Welche Unternehmensanleihen wird die EZB ankaufen?

Die Anleihemärkte haben auf das am 10. März bekanntgegebene neue „Corporate Sector Purchase Programme“ (CSPP) der Europäischen Zentralbank (EZB) zum Ankauf von Unternehmensanleihen heftig reagiert. Die Credit Spreads der auf Euro lautenden Unternehmensanleihen mit Investment-Grade-Status (IG) haben sich durchschnittlich um rund 20 BP verringert. Über die Einzelheiten des CSPP wird jedoch noch gerätselt. Die Veröffentlichung des Berichts über die letzte Sitzung des Geldpolitischen Ausschusses von gestern hat kaum für Klarheit gesorgt. Bisher wissen wir lediglich, dass die EZB ab Ende des 2. Quartals 2016 damit beginnen wird, auf Euro lautende Unternehmensanleihen mit IG-Status von Nichtbanken mit Sitz in der Eurozone anzukaufen. Die EZB hat außerdem erklärt, dass Anleihen, die die Kriterien des Sicherheitenrahmens des Eurosystems erfüllen, die „Grundlage“ des CSPP-Universums bilden, es könnten aber weitere Regeln und Vorgaben gelten.

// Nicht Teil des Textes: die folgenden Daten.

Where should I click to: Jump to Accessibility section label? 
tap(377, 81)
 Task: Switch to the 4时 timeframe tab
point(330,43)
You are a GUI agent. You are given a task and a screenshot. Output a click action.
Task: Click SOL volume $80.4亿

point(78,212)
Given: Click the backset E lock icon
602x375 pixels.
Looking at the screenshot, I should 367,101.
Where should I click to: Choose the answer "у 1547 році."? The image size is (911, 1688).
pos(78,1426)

Im Detail herrscht aber noch viel Unklarheit. Wie viel wird die EZB jeden Monat kaufen? Wird sie sowohl am Primär- als auch am Sekundärmarkt aktiv werden? Wird es einen Kapitalzuweisungsmechanismus wie beim Staatsanleihenkaufprogramm geben? Welchen Prozentsatz einer in Frage kommenden Unternehmensanleiheemission darf die EZB halten? Ist die EZB zum Verkauf verpflichtet, wenn eine in ihren Büchern gehaltene Anleihe auf ein Rating heruntergestuft wird, das nicht mehr dem IG-Status entspricht? Die Antwort auf diese und viele weiteren Fragen steht noch aus.

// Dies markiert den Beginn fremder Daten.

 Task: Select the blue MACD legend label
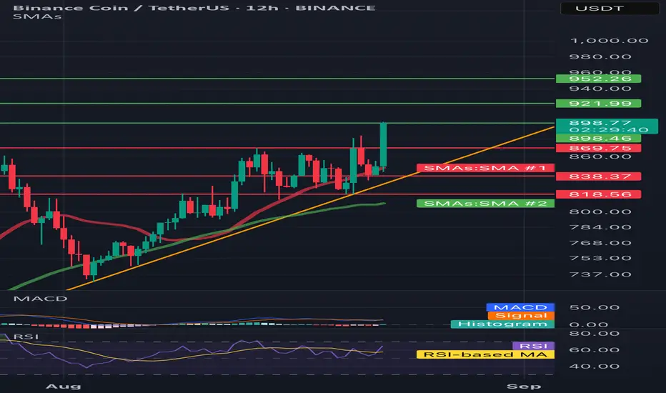tap(520, 307)
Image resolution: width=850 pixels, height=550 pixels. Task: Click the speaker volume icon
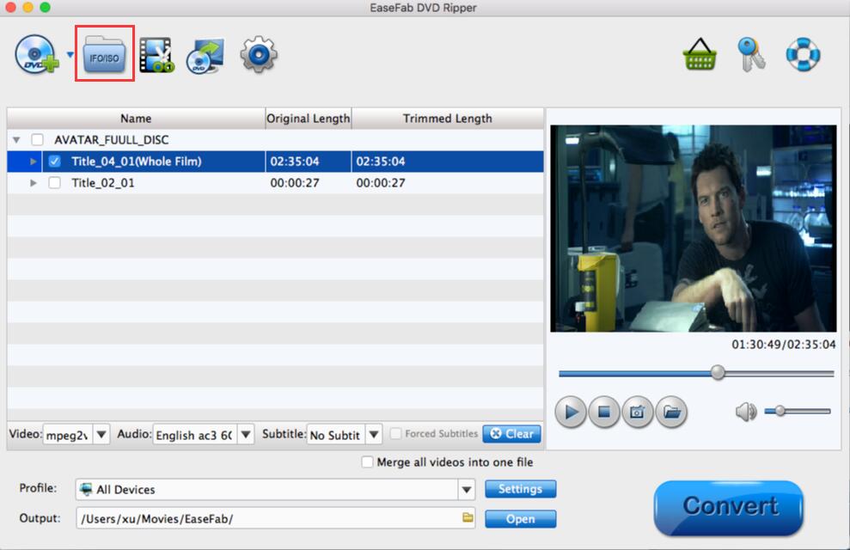[x=745, y=413]
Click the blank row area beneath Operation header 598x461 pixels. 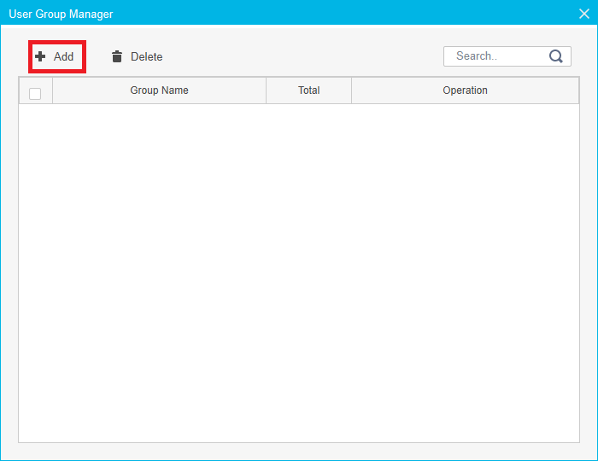point(465,120)
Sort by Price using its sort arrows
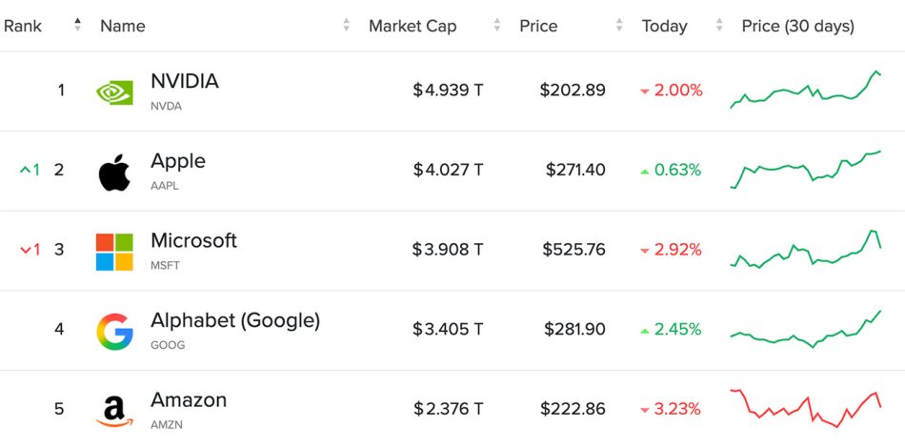This screenshot has height=448, width=905. click(x=619, y=26)
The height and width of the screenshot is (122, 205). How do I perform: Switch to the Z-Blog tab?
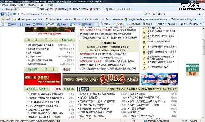[x=26, y=24]
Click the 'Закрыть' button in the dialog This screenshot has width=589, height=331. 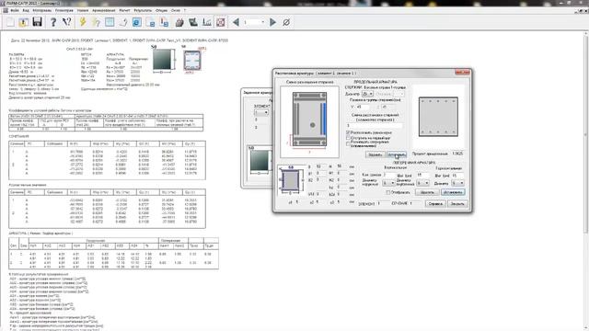(x=457, y=204)
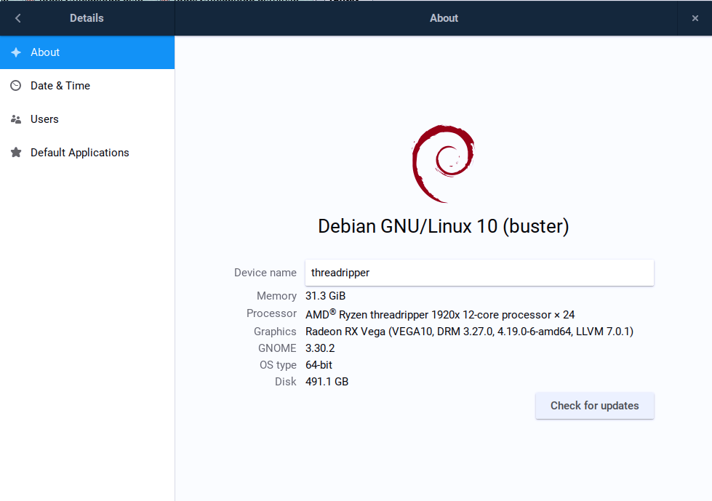Click the people icon beside Users
Image resolution: width=712 pixels, height=501 pixels.
pos(16,119)
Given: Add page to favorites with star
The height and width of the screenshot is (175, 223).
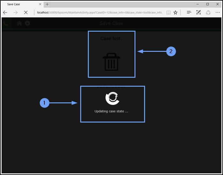Looking at the screenshot, I should [175, 12].
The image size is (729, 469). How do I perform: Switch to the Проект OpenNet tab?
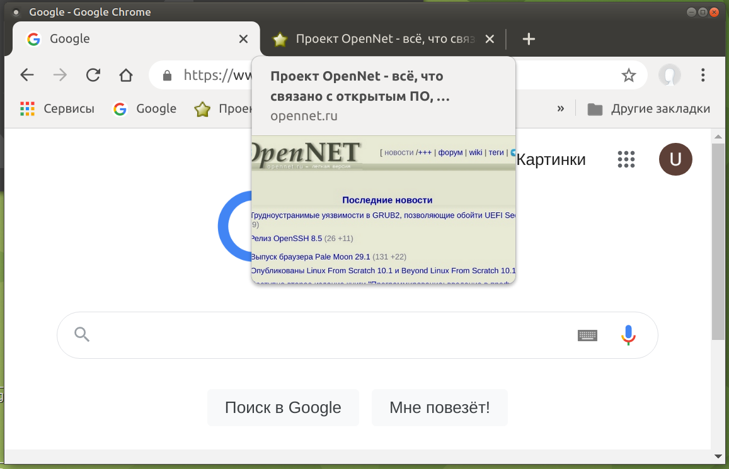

Wir haben unter Anwendung einer Reihe von Filterkriterien das Unternehmensanleihenuniversum nach möglicherweise für die EZB in Frage kommenden Wertpapieren untersucht (siehe nachstehende Tabelle). Aus unserer Analyse geht hervor, dass sich die EZB für 971 Anleihen mit einem Gesamtvolumen von ca. 640 Milliarden EUR interessieren könnte.

Welche Unternehmensanleihen wird die EZB ankaufen?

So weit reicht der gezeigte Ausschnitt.